**Work order:**
If a line of the data below holds the string "File", copy it.

**Exercise materials:**
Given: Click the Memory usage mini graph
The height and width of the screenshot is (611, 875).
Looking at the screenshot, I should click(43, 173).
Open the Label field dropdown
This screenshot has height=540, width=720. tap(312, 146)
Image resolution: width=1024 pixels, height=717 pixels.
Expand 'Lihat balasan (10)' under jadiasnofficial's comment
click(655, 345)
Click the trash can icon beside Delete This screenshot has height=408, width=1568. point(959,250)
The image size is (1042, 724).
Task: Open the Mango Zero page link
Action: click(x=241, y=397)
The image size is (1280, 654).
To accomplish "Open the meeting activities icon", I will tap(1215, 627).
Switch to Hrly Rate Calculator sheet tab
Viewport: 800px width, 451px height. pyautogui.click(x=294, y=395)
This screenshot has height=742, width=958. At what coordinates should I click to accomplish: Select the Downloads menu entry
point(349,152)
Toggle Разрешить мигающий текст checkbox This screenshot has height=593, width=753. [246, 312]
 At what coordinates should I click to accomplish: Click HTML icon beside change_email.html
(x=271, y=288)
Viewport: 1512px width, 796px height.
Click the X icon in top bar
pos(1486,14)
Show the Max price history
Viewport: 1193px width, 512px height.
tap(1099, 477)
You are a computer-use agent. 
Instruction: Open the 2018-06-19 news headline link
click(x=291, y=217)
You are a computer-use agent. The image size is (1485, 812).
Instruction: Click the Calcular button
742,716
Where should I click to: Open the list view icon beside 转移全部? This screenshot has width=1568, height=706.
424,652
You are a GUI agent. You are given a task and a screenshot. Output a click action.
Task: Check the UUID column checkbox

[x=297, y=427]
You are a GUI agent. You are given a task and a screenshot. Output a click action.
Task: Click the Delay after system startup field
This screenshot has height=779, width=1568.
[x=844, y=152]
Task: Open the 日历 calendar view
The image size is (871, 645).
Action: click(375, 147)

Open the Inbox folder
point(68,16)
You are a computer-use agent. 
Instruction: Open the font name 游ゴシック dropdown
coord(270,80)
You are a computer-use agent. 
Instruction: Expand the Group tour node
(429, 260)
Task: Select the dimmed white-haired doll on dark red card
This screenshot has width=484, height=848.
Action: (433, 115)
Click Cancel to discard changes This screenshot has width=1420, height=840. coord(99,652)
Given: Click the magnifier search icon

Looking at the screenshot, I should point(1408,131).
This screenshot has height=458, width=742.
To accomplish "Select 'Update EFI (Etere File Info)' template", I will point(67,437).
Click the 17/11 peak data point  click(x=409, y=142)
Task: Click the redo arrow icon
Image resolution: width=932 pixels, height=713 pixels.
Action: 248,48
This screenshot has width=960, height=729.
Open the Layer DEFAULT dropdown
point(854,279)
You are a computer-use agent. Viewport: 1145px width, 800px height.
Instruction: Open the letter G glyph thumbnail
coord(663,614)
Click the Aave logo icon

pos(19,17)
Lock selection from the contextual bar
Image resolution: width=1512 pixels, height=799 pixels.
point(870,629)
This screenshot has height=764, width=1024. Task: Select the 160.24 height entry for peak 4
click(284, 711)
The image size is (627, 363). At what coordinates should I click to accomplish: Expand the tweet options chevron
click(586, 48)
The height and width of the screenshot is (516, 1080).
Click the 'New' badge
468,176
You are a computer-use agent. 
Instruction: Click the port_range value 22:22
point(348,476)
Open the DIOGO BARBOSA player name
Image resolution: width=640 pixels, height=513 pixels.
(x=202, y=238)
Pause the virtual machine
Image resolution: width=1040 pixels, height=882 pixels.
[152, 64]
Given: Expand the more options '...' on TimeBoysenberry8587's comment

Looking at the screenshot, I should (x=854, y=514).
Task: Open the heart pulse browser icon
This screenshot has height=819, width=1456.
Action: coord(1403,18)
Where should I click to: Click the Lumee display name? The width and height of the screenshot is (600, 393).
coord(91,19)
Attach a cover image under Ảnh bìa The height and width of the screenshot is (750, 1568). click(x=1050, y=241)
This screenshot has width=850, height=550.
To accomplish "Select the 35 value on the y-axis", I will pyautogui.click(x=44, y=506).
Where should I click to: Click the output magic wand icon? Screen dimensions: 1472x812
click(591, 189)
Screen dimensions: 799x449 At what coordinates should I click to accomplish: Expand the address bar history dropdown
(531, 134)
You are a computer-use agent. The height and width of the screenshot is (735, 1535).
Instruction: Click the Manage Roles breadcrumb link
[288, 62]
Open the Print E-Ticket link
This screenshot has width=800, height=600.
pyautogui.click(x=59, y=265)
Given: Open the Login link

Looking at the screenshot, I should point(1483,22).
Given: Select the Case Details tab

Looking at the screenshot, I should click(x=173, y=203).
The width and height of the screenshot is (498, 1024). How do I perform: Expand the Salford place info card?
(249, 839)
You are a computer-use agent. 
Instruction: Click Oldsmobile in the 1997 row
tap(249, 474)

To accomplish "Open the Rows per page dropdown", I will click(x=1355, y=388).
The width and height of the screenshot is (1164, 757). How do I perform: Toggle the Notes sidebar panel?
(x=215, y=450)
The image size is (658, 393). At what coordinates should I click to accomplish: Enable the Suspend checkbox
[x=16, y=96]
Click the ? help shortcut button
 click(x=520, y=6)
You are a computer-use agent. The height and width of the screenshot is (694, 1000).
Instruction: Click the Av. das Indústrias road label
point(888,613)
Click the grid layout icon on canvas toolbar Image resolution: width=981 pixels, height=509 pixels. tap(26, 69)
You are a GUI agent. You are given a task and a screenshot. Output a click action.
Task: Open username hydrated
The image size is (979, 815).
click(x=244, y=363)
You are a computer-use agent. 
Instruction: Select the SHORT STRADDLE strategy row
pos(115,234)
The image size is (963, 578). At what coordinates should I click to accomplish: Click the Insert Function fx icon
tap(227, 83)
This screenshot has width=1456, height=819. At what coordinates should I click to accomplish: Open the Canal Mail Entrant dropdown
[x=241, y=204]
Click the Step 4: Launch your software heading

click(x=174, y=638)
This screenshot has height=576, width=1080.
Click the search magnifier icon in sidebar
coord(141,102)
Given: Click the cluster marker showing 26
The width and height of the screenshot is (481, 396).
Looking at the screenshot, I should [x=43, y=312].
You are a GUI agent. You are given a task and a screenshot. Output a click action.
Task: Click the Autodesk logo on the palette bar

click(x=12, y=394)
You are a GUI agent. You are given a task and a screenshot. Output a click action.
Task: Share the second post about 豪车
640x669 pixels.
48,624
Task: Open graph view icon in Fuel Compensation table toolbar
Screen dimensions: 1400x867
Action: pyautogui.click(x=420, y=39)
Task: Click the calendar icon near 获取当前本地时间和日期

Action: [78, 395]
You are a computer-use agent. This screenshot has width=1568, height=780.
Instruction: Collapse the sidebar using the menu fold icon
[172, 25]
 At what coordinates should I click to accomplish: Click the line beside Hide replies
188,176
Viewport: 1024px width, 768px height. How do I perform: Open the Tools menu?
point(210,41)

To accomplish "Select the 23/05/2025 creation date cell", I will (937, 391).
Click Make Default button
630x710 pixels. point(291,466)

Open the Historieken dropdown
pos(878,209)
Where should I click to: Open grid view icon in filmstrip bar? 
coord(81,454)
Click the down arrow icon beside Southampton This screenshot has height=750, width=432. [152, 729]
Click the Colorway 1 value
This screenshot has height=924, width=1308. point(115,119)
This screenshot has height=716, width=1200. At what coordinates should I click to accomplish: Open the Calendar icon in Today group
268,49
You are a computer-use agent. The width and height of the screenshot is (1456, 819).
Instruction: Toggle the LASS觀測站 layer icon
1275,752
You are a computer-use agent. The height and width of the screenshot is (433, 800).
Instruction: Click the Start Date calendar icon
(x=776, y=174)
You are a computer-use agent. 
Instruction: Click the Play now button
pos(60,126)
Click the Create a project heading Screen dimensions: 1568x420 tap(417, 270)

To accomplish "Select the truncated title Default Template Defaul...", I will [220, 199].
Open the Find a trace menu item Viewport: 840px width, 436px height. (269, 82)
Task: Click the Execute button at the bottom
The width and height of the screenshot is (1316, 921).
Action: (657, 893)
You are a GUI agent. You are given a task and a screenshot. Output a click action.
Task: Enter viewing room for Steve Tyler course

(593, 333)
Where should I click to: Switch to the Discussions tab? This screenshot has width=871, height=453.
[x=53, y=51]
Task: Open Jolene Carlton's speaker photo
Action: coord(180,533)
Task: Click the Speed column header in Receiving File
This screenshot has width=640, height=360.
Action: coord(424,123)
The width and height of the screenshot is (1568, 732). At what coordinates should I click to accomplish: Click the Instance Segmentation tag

**Result for this exercise:**
To accomplish "Select 'Update EFI (Etere File Info)' template", I will point(67,437).
Task: Click the Speed column header in Receiving File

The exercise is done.